**ТЕКСТ ДОКУМЕНТА**
┌──

Но коль скоро война стала свершившимся фактом, её смогли использовать как оправдание для внутренних репрессий – для создания Революционного трибунала, интернирования подозрительных, а затем и для печально знаменитого закона 22 прериаля, который лишил обвиняемых права на защиту. Комитет общественного спасения – изначально, как и Трибунал, детище дантонистов – становится фактически временным революционным правительством, сосредоточившим, с того времени как к нему присоединился Робеспьер, в своих руках власть и осуществлявшим надзор за Террором.
Робеспьер пресёк произвол Фуше и Тальена, которые во время своих миссий в провинции творили жестокости именем Революции, и он, бывало, вмешивался, чтобы спасти людей от гильотины, но его собственное участие в Терроре не следует отрицать. Был ли он хорошим человеком, не выдержавшим давления обстоятельств, или же обстоятельства, порожденные войной, лишь заставили проявиться то, что всегда дремало у него в душе – к добру или к худу? В какой мере он был ответствен за кровопролитие 1794 года? Если вы снимаете с него ответственность, вы лишаете его и претензии на величие. Он и сам понимал это: ‘Могу заметить, что услужливые люди приписывали мне то добро, которого я не делал, очевидно для того, чтобы приписать мне то зло, к которому я не имею отношения’. Спасение народа, по его словам, ‘задача, превосходящая возможности любого отдельного человека – непосильная, разумеется, и для меня, истощенного четырьмя годами революции’. Когда в 1794 году была гильотинирована мадам Елизавета, сестра короля, люди на улице обвиняли его, несмотря на то, что он этому противился: ‘Вы видите’, – говорил он, – ‘это всегда я’. Но именно такой, глубинной, идентификации с Революцией Робеспьер добивался сам – и не мог теперь жаловаться.

└──

**ОПИСАНИЕ ЗАДАНИЯ**
Пожалуйста, ответьте по тексту о Робеспьере:
1. Какой закон лишил обвиняемых права на защиту?
2. Чей произвол пресёк Робеспьер?
3. Кого из королевской семьи гильотинировали в 1794 году?

**ЗАПИСИ**
┌──

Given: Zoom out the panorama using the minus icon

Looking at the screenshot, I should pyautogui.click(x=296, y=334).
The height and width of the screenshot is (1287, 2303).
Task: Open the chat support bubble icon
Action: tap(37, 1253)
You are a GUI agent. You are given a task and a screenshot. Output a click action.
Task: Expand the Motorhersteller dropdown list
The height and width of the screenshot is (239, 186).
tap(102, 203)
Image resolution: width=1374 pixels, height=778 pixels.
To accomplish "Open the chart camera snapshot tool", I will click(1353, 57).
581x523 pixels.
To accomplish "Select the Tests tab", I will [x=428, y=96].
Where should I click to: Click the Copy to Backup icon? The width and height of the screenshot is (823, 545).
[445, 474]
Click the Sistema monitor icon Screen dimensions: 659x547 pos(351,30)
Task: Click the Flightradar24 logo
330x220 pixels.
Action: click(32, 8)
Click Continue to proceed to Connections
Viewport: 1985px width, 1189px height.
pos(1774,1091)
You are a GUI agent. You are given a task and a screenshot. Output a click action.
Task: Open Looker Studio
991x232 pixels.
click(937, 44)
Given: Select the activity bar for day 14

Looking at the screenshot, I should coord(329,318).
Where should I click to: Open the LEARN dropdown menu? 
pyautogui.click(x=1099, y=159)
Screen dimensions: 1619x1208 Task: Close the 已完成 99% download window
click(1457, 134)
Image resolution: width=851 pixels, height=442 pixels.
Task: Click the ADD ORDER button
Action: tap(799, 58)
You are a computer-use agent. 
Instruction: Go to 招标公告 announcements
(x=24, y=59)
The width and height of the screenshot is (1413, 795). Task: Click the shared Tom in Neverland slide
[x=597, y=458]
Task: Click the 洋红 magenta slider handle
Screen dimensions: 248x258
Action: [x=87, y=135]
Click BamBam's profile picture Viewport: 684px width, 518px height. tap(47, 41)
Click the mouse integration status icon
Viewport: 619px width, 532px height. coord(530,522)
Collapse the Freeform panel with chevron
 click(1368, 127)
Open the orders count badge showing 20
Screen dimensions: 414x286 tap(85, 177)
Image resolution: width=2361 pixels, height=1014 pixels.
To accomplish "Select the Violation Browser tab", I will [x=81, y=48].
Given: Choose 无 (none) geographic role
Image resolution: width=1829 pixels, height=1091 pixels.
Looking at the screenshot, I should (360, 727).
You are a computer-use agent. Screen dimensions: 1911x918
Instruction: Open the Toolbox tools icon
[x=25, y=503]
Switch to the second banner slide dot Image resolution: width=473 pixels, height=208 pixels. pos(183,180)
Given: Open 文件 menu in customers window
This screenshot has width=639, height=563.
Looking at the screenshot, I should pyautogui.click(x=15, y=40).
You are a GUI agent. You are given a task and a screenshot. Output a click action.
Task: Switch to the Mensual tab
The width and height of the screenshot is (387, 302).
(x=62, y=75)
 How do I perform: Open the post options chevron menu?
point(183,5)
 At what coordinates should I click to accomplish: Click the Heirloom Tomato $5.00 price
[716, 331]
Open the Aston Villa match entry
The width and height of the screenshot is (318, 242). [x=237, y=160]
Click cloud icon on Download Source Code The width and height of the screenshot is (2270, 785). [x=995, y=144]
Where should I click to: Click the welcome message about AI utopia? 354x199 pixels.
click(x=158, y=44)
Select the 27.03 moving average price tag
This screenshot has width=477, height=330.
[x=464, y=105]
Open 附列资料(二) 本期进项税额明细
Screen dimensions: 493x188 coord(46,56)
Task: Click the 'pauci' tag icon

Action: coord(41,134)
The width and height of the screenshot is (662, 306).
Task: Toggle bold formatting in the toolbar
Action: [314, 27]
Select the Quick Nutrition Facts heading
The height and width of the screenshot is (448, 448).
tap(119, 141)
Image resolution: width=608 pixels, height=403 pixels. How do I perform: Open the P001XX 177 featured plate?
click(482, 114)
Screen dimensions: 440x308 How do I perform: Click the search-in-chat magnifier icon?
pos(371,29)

└──

**ОТВЕТ НА ЗАДАНИЕ**
1. Закон 22 прериаля.
2. Произвол Фуше и Тальена.
3. Мадам Елизавету, сестру короля.